В этом ключе рассматривалась роль смеховой культуры не только Ю.М. Лотманом, но и Д.С. Лихачевым, а еще раньше М.М. Бахтиным. Смеховая культура предстает формой осмысления реальности, взглядом со стороны, позволяющим усомниться в правомерности господствующих идеалов и отношений. «Свобода в смехе» — это свобода оценки окружающего, а также свободное нетрадиционное обращение со знаковыми системами (Лихачев, Панченко, Понырко, 1984, с. 7). Спутанность знаковых систем в смеховом мире создает новые образы, новую реальность. Внутри смехового антимира пересматриваются ценности, опровергаются святыни, рефлексируется то, что в повседневности остается незамеченным.

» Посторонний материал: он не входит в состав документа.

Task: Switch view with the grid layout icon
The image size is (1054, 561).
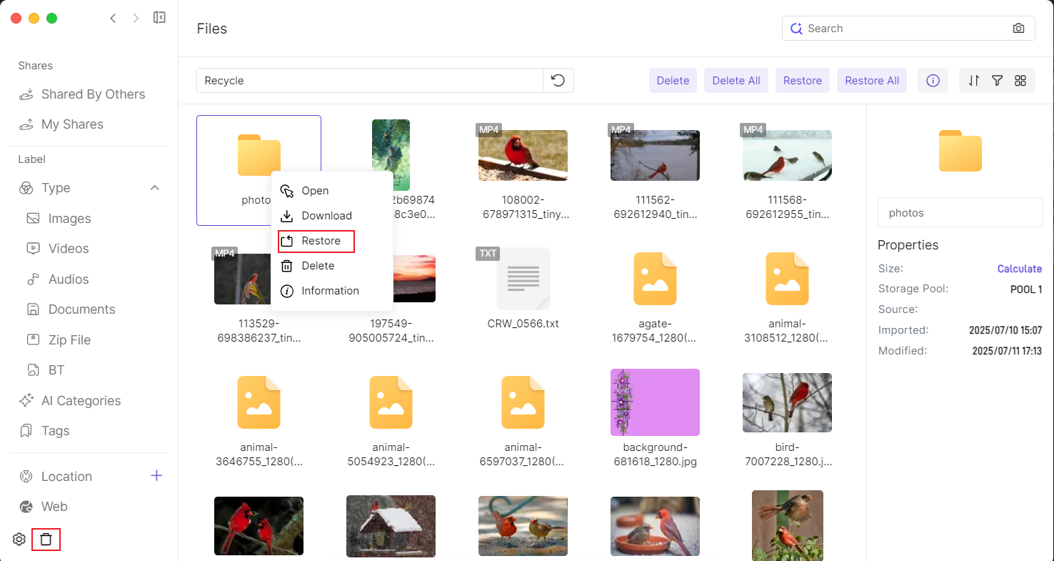Action: tap(1020, 81)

Иероним Босх. Искушения св. Антония (конец XV века). Фрагмент


«Смех нарушает существующие в жизни связи и значения. …Показывает бессмысленность и нелепость… условностей человеческого поведения и жизни общества. Смех "оглупляет", "вскрывает", "разоблачает", "обнажает". Он как бы возвращает миру его изначальную хаотичность. Смех создает мир антикультуры. …Тем самым он готовит фундамент для новой культуры — более справедливой» (там же, с. 3).

Смеховой антимир оказывается источником самопознания культуры и общества, своеобразным «зеркалом», заглядывая в которое человек лучше понимает себя и свое время.

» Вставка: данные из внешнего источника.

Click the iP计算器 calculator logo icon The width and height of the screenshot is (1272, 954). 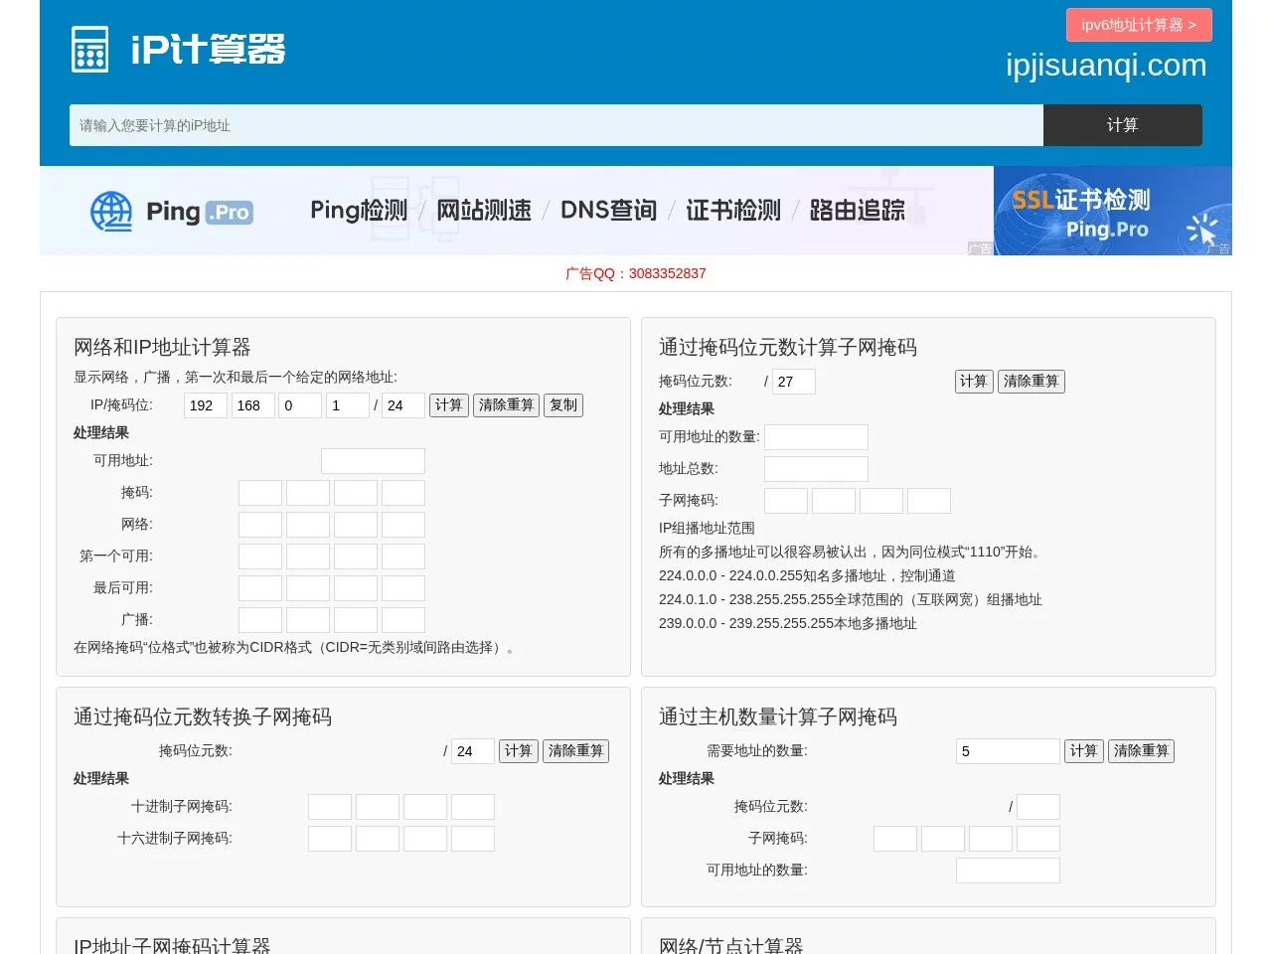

И вот подобная «мастерская духа», карнавально-праздничная, народно-языческая, дурашливо-богохульная, закрывается Реформацией и Контрреформацией. Но культура не может без мира антикультуры, без инверсий знаковых систем и моментов дестабилизации социальной структуры.

Если есть представления о порядке, о правильном и богоугодном, и это и есть «мир», то должен быть и «антимир», где все неправильно и перевернуто вверх дном. Причем, как отмечается Д.С. Лихачевым, антимир далеко не всегда является миром смеховым, картина, в нем нарисованная, может служить возвеличиванию христианских представлений (там же, с. 45).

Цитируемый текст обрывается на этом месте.